====== AVAILABLE RECORDS

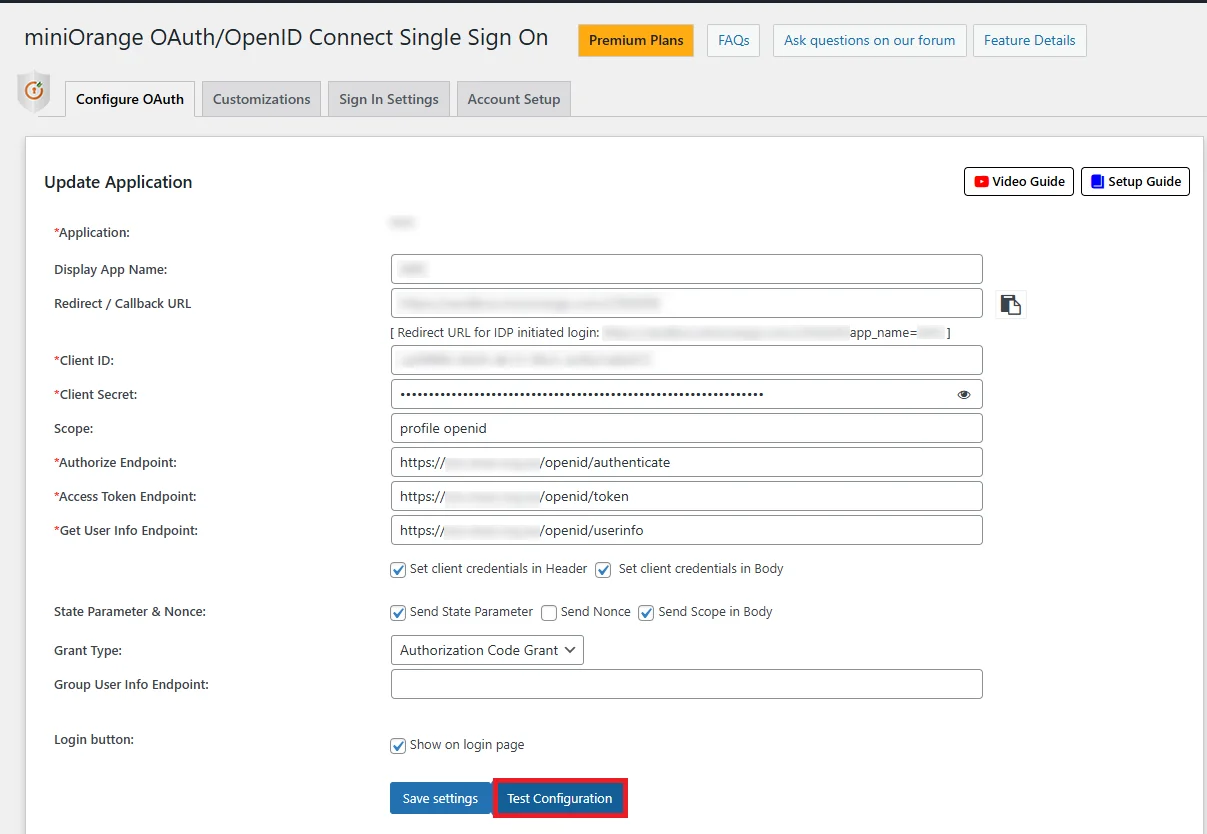Ask questions on the forum
This screenshot has height=834, width=1207.
coord(869,40)
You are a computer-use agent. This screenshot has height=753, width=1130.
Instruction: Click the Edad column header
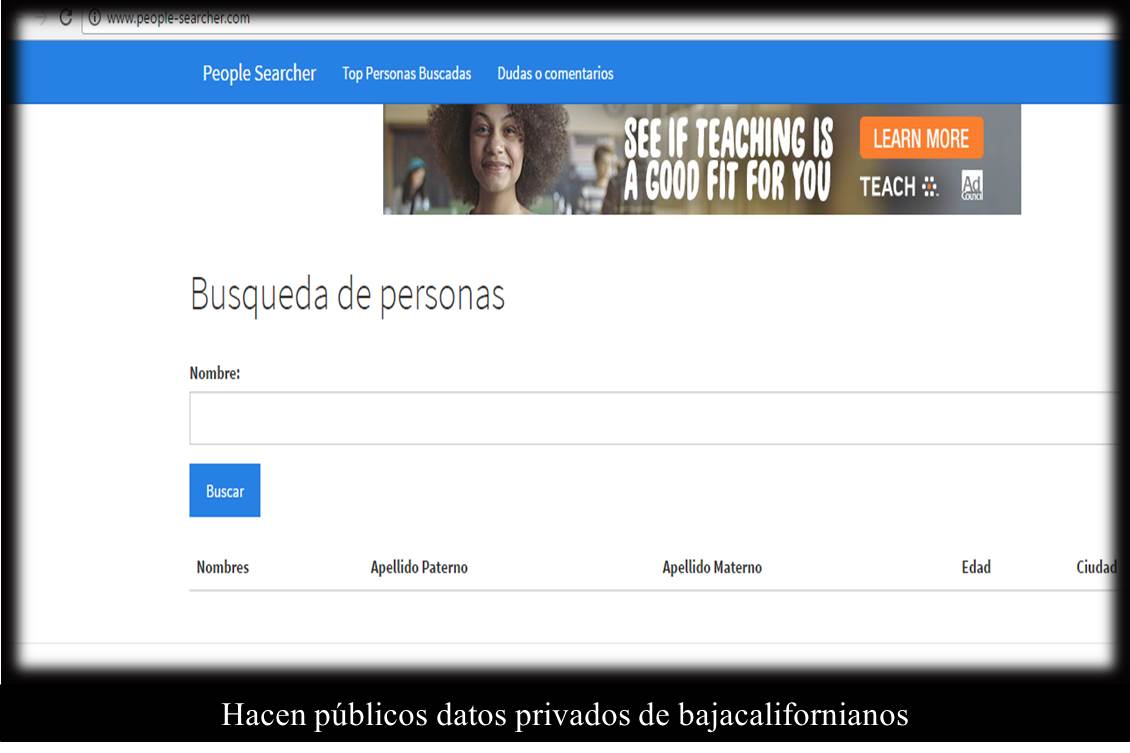click(x=976, y=567)
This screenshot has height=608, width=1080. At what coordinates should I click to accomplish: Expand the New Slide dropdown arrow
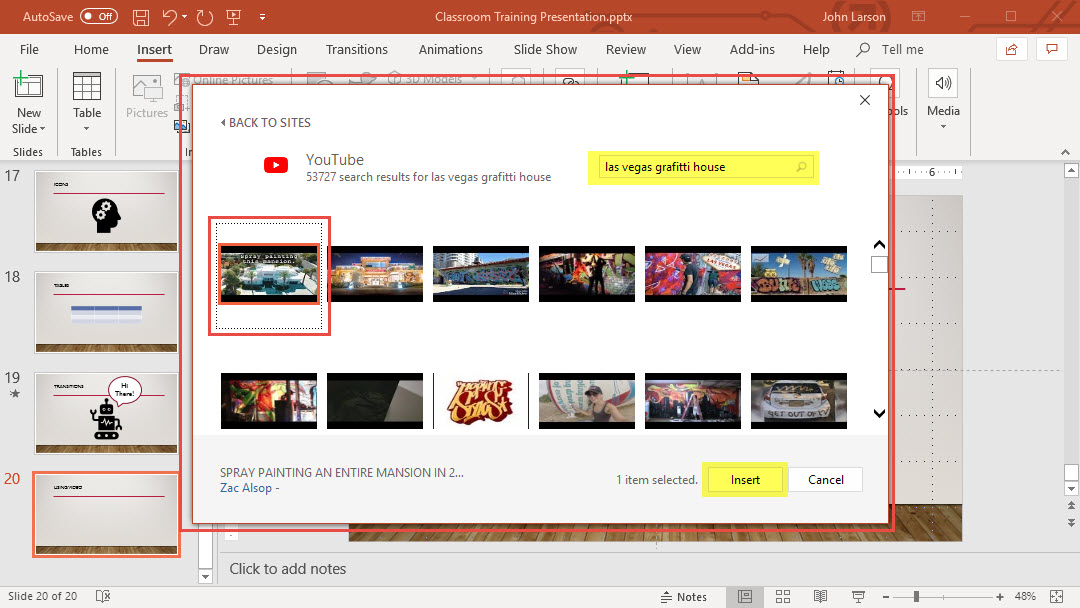point(43,129)
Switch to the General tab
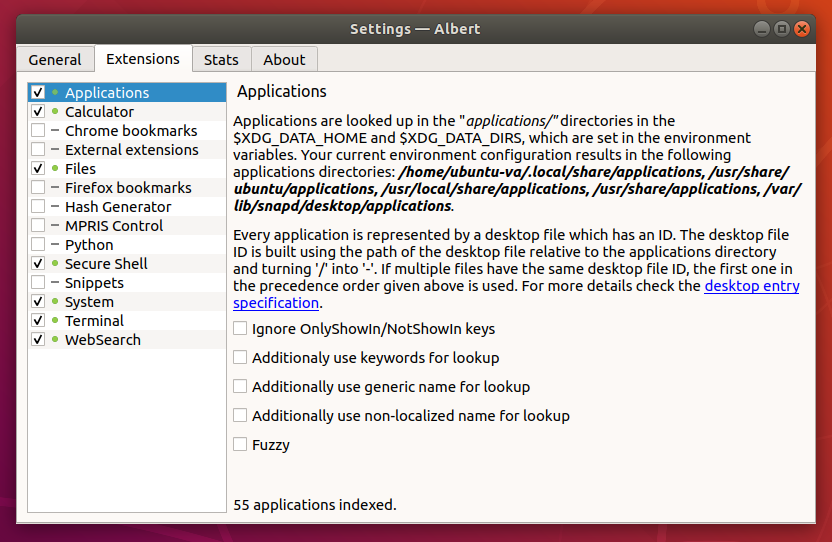832x542 pixels. (x=55, y=60)
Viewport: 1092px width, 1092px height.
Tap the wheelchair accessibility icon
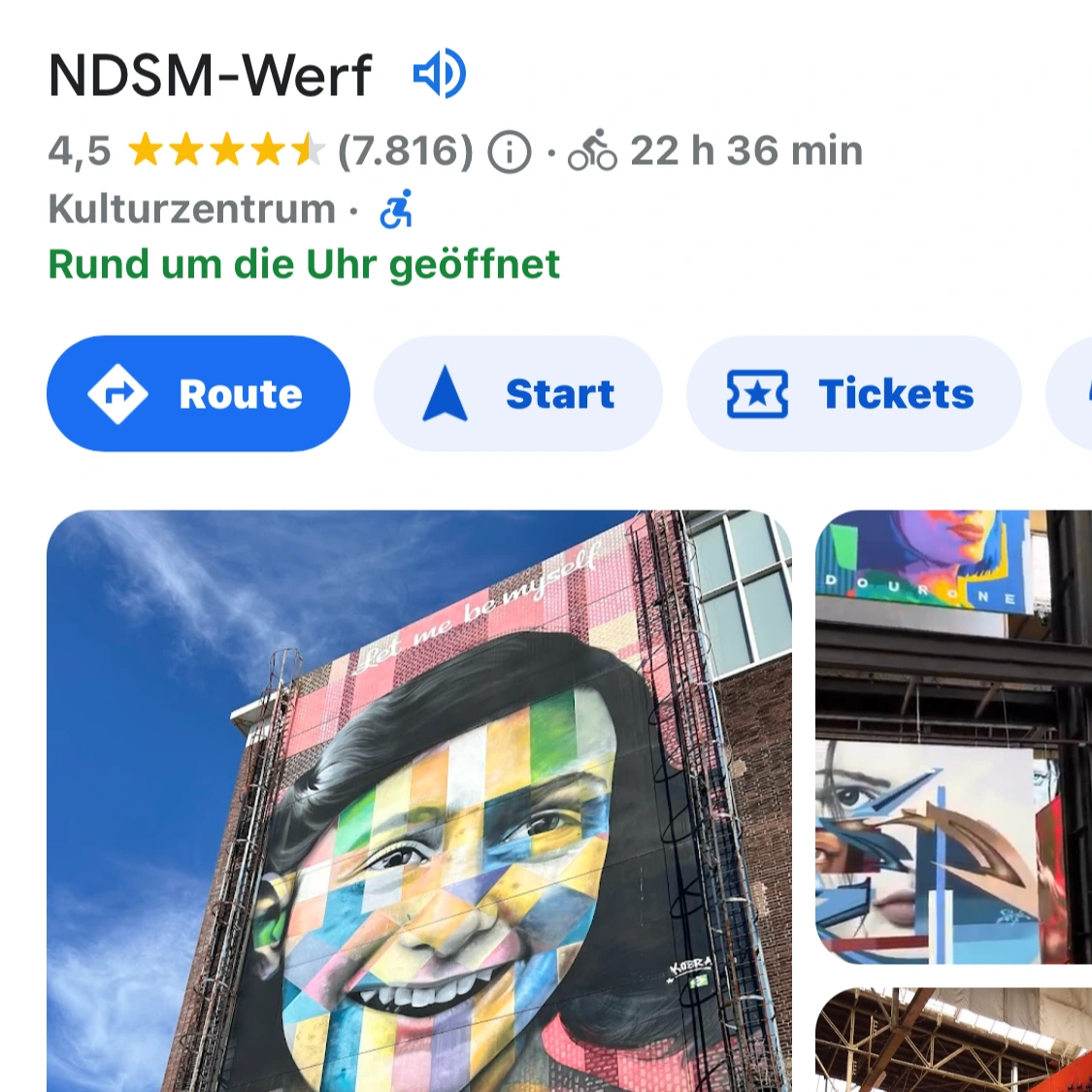396,209
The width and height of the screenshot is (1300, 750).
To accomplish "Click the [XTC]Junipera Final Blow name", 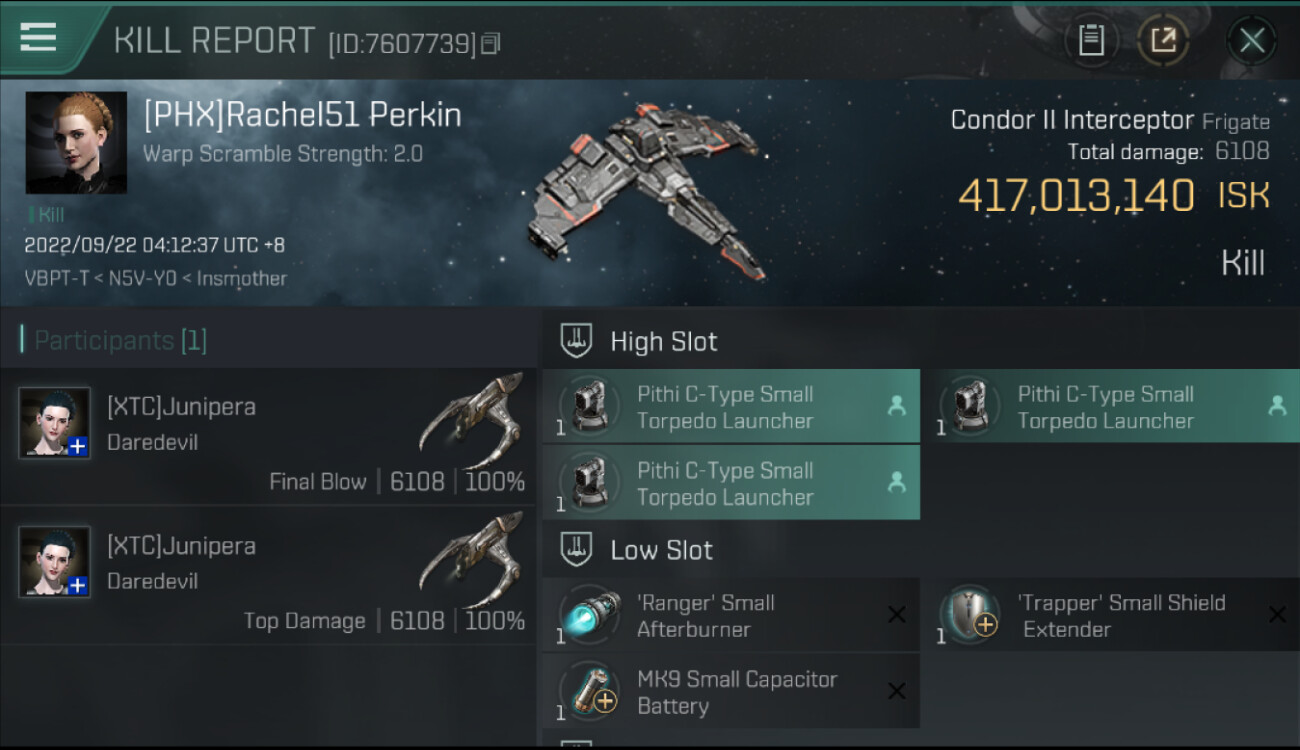I will pyautogui.click(x=181, y=407).
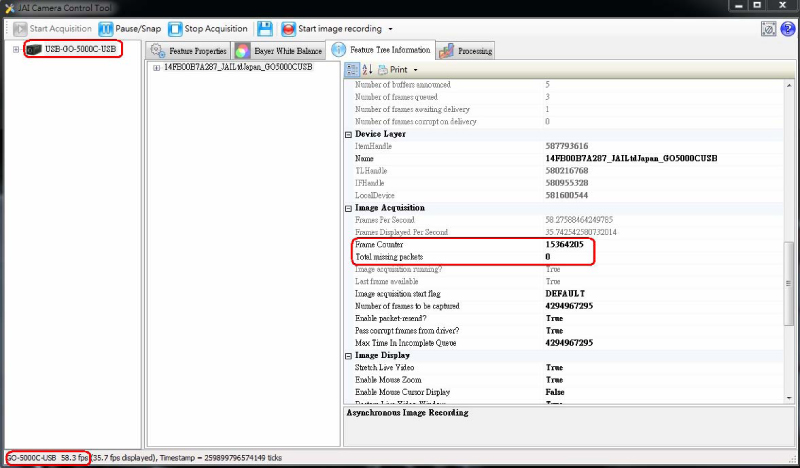Click the Start Acquisition button

coord(50,29)
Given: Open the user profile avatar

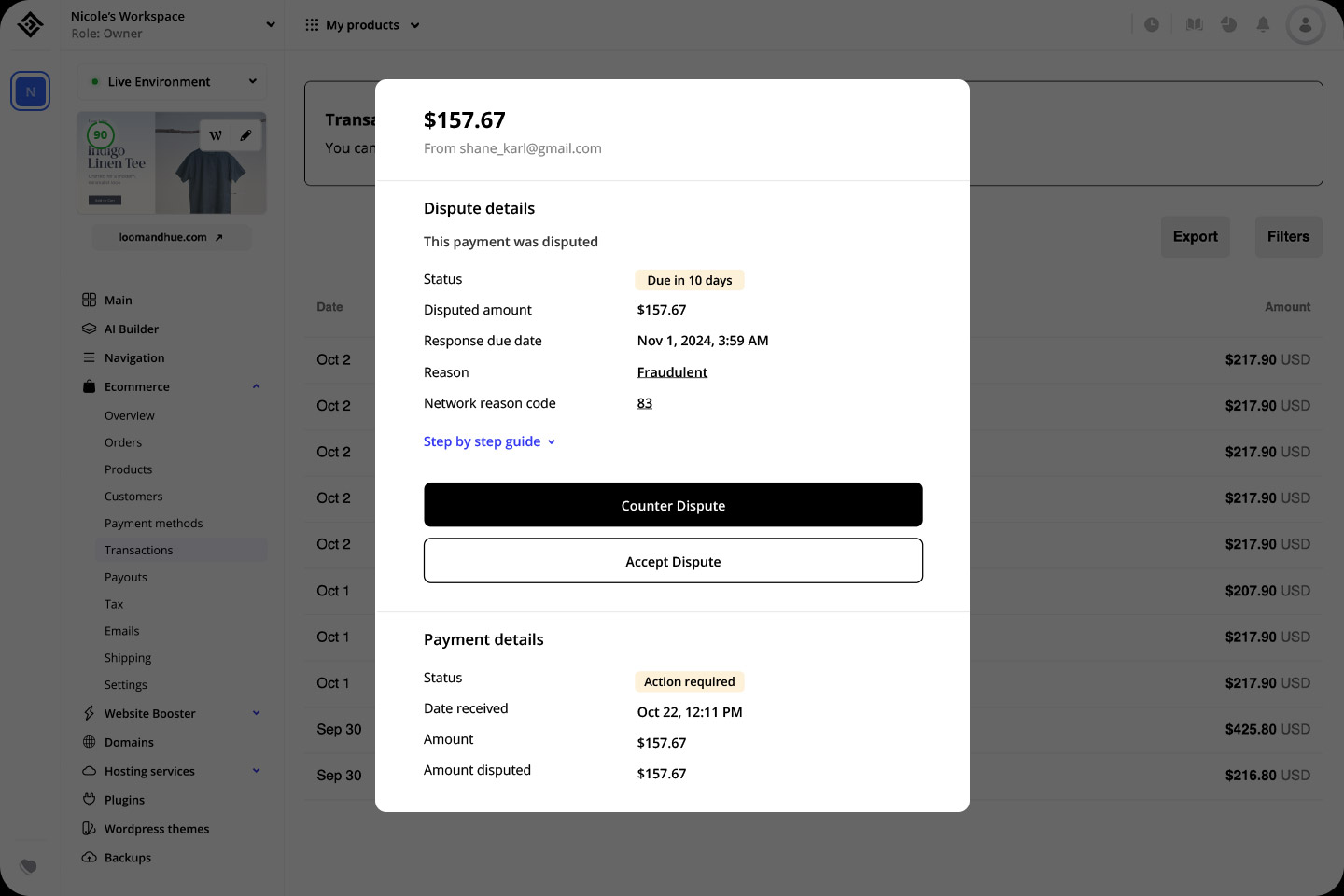Looking at the screenshot, I should tap(1305, 25).
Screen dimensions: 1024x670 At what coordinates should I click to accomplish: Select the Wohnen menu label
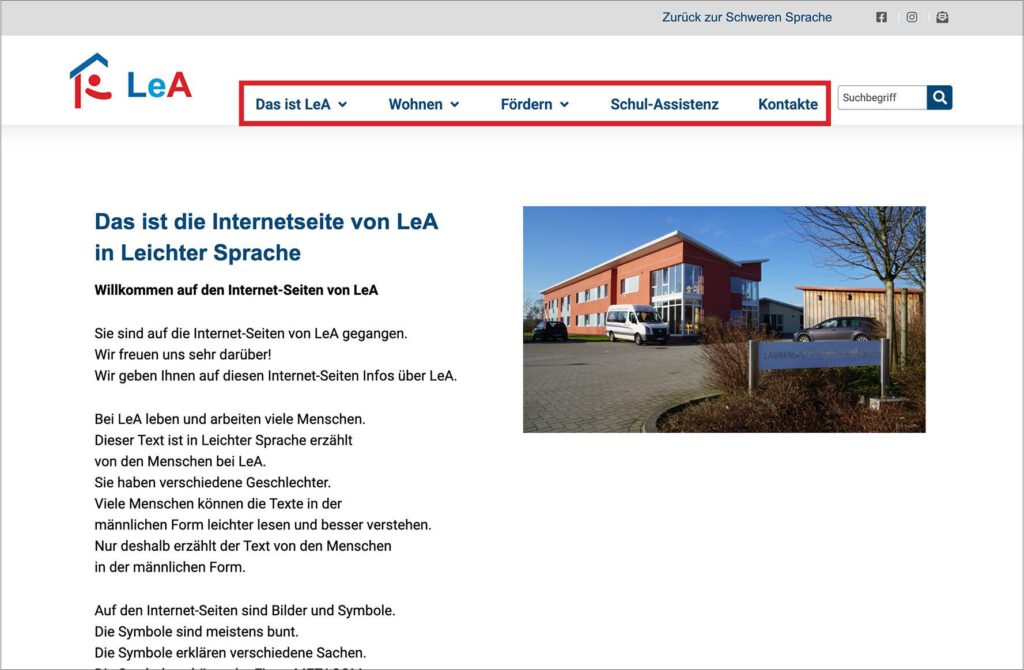click(415, 104)
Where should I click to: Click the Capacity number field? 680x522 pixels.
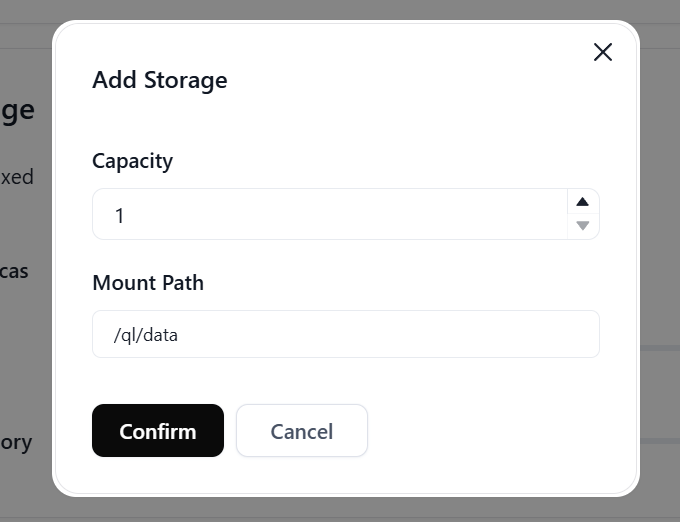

============

**DIRECTIONS:**
Copy out the items from the line containing "Given: Open the user profile avatar" through the end of the items, leaving out the pictures.

**FINISHED EXERCISE:**
Given: Open the user profile avatar

Looking at the screenshot, I should tap(1305, 25).
Screen dimensions: 1024x670 At what coordinates should I click to accomplish: Select the Wohnen menu label
click(415, 104)
Where should I click to: Click the Capacity number field? 680x522 pixels.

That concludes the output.